= Written problem =
Could you copy every line of text in the records below word for word, leaving the pictures out of your answer?

= Data for processing =
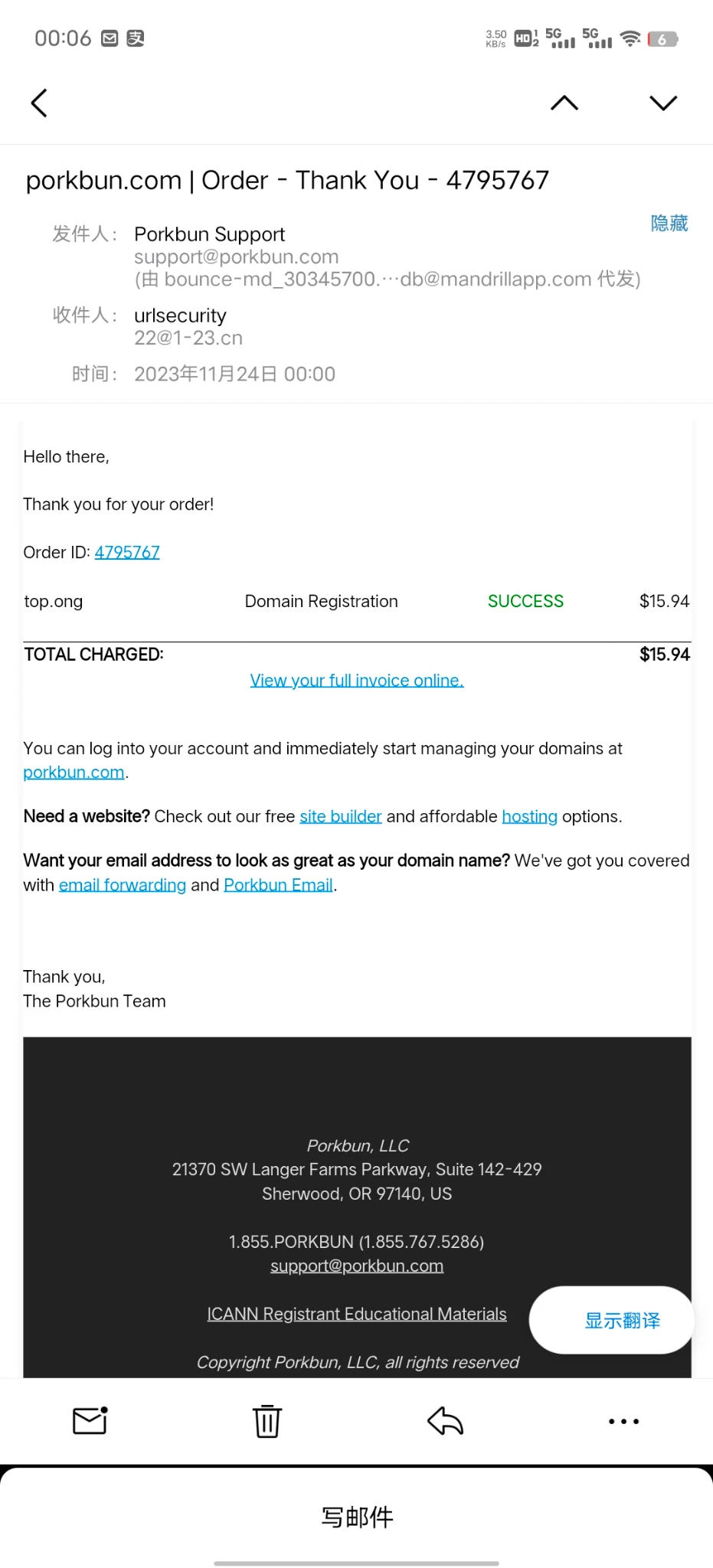This screenshot has width=713, height=1568.
Task: Hide sender details with 隐藏
Action: [x=669, y=224]
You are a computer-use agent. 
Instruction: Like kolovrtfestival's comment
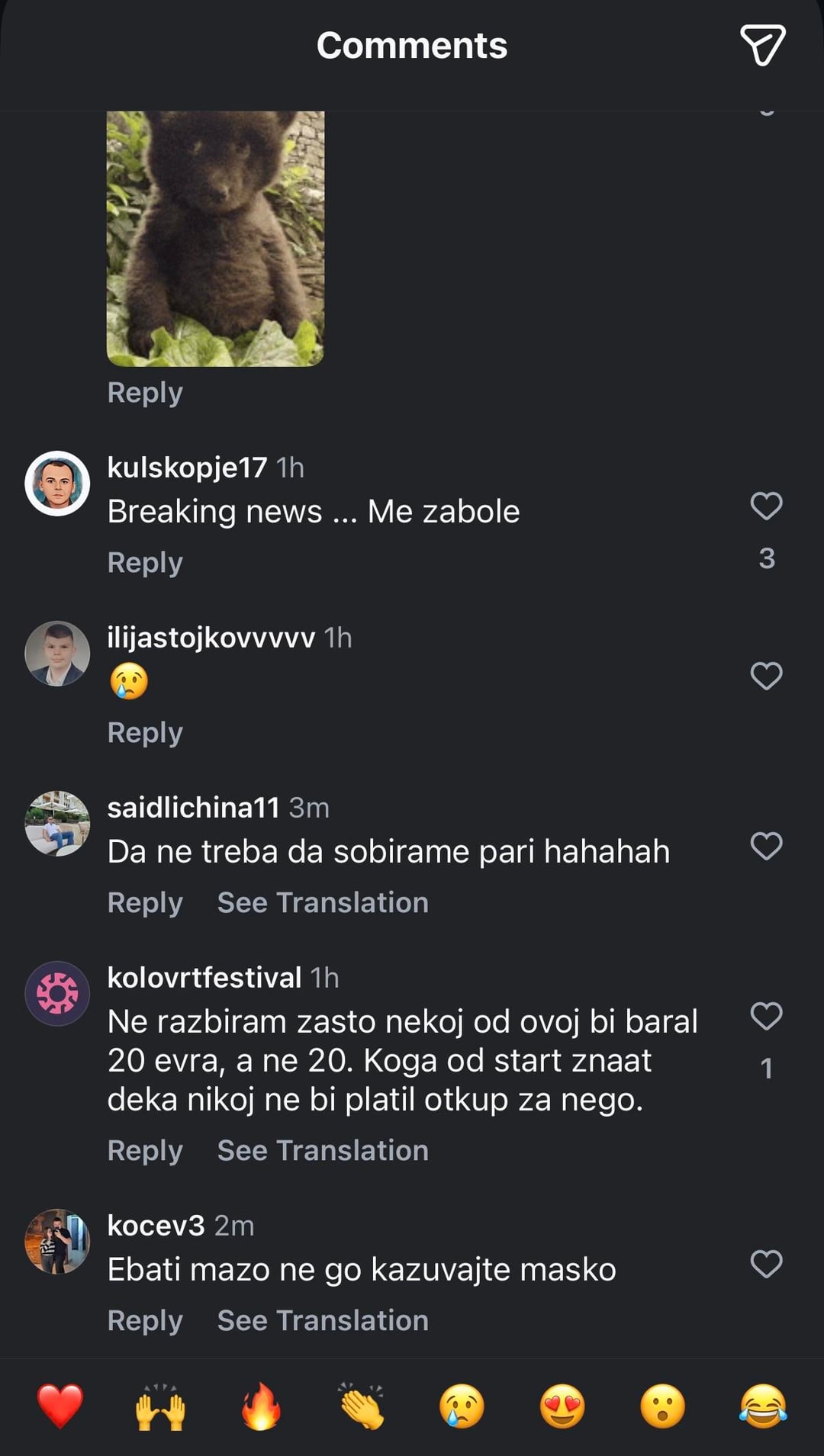click(766, 1016)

= Reply =
This screenshot has width=713, height=1568.
Task: Hide sender details with 隐藏
Action: [x=669, y=224]
You are a computer-use agent. 
Instruction: Like kolovrtfestival's comment
click(766, 1016)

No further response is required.